С варшавского вокзала меня отконвоировали в Генштаб, чего я и боялся, где передали какому‑то полковнику. Полковник назвался Эугениушем Скшиньским, он расточал любезные улыбки и даже велел накормить меня, что было очень кстати – в вагоне я грыз галеты, твердые, как кость, да запивал их горячей водой, убеждая желудок, что он имеет дело с душистым чаем.

Настроение у меня поднялось, а час спустя, когда мою персону доставили в Бельведерский дворец, я и вовсе повеселел[9]. До меня наконец дошло, по какой такой надобности я потребовался в Варшаве. Меня хотел видеть Пилсудский!

Надо полагать, «начальнику государства» нужен был не двадцатилетний санитар, а «польский Калиостро» – хоть мои выступления в берлинском паноптикуме и в цирке Буша не принесли мне мировой славы, но интерес у «почтенной публики» возбудили‑таки.

Ожидая «аудиенции» в огромной приемной, я не волновался. Успокоился. Смерть мне грозить перестала, а уж маршала я как‑нибудь распотешу.

Признаться, я поражался, до чего же изворотливо оказалось шляхетское чванство – поляки пели осанну «Первому Маршалу Польши, Создателю возрожденного польского государства, Воскресителю Войска Польского, Великому Вождю и Воспитателю народа»!

Да, так и писали газеты, захлебываясь от верноподданнических чувств. «Великий, мощный, молчаливый, будто сфинкс, погруженный в раздумья, выкованный из гранита.
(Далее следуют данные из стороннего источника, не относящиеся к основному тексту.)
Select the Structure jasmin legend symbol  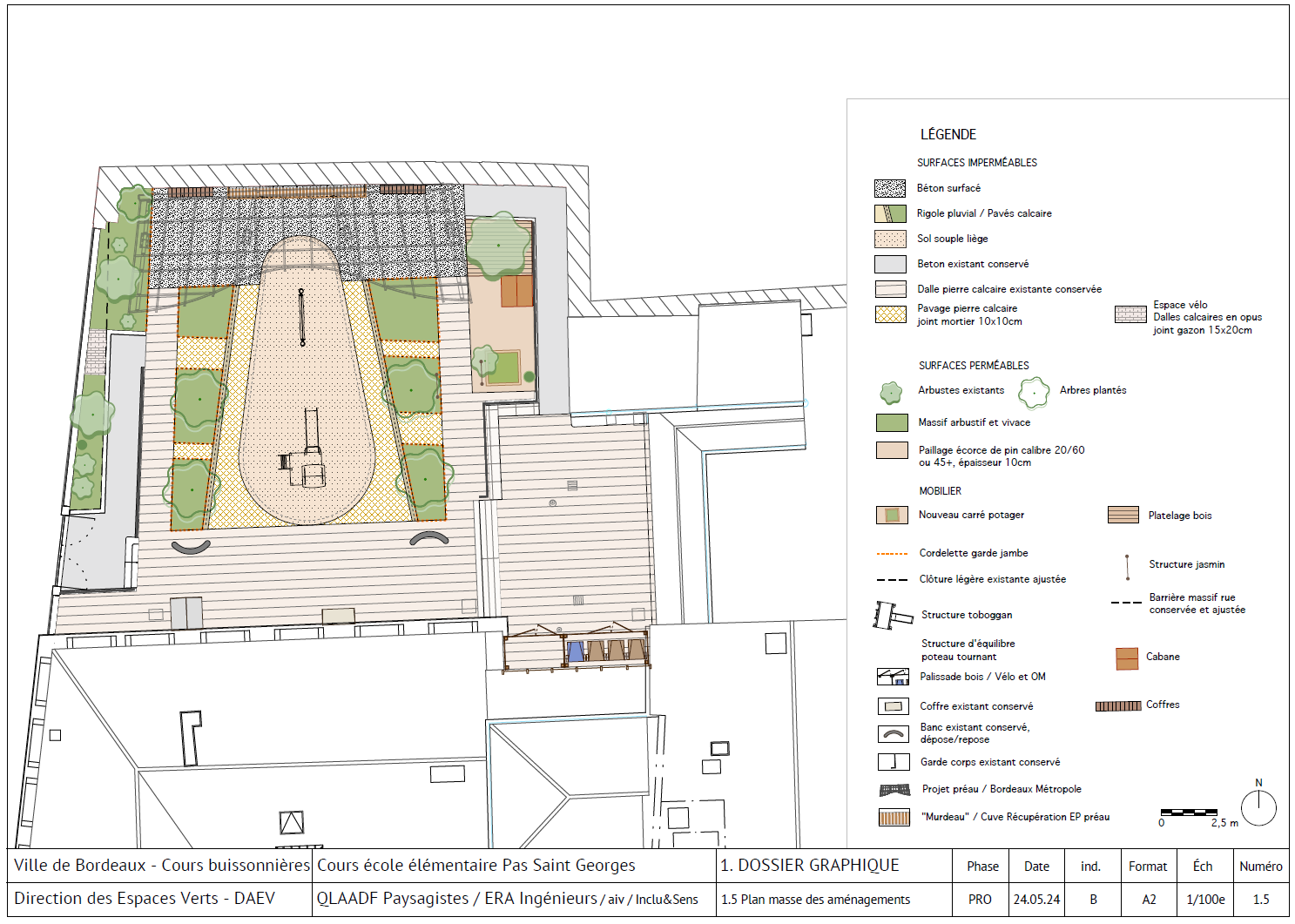1128,567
Маршал Юзеф Пилсудский – любовь и гордость народа!»

И вот он передо мною, «Великий Вождь»: меня провели в большой кабинет, где за столом сидели два длинноносых генерала, незаметный человек в штатском и он, маршал Юзеф Пилсудский.

В обычной своей серой куртке стрелка и серо‑голубой фуражке‑мацеювке, с пышными черными усами и тяжелым взглядом из‑под насупленных бровей, маршал больше всего напомнил нашего соседа в Гуре, арендатора Здзислава. Тот такой же был – крепкий, основательный и властный.

Взгляд у Пилсудского был не просто тяжел. Он, чудилось, гнул и ломал, подавляя волю. Смотреть маршалу прямо в глаза было трудно, но я смог.

Видимо, ему это понравилось – в выражении маршальского лица я прочел одобрение.

– Я слышал о вас от Витольда, – сказал Пилсудский и сделал небрежный жест рукой, – это дипломат[10]. Он был на вашем концерте в Варшаве. Вам удалось удивить Витольда, а это, скажу я вам, непросто. Вы читали мысли… Как вы это делаете?

– Не знаю, – честно признался я. – Представьте себе страну слепых, куда попадает обыкновенный зрячий. «Как вы можете видеть предметы, не пощупав руками?» – спрашивают слепцы. «Да я просто вижу их!»

– А что значит «вижу»?

– Хотел бы я знать…

– Ну, это ничего, – добродушно пробурчал Пилсудский. – В отличие от Витольда не я хожу на ваше выступление, пан Мессинг, а вы пришли ко мне. Хотя найти вас было нелегко, вы хорошо спрятались! – Устроившись поудобнее, он продолжил: – У меня пропал серебряный портсигар, но не в цене дело – он дорог мне как память. Найдете его?

Я глубоко вздохнул. Обычно, когда человек, которого я жду, или любой прохожий, еще далеко, но приближается ко мне, я слышу… Нет, не так. Я каким‑то образом ощущаю его мысли, они становятся слышны мне как бы в голове – о, это очень трудно описать, а объяснить еще труднее.

Сначала мысль воспринимается как неразборчивое бормотание, но чем ближе человек, тем яснее его «голос».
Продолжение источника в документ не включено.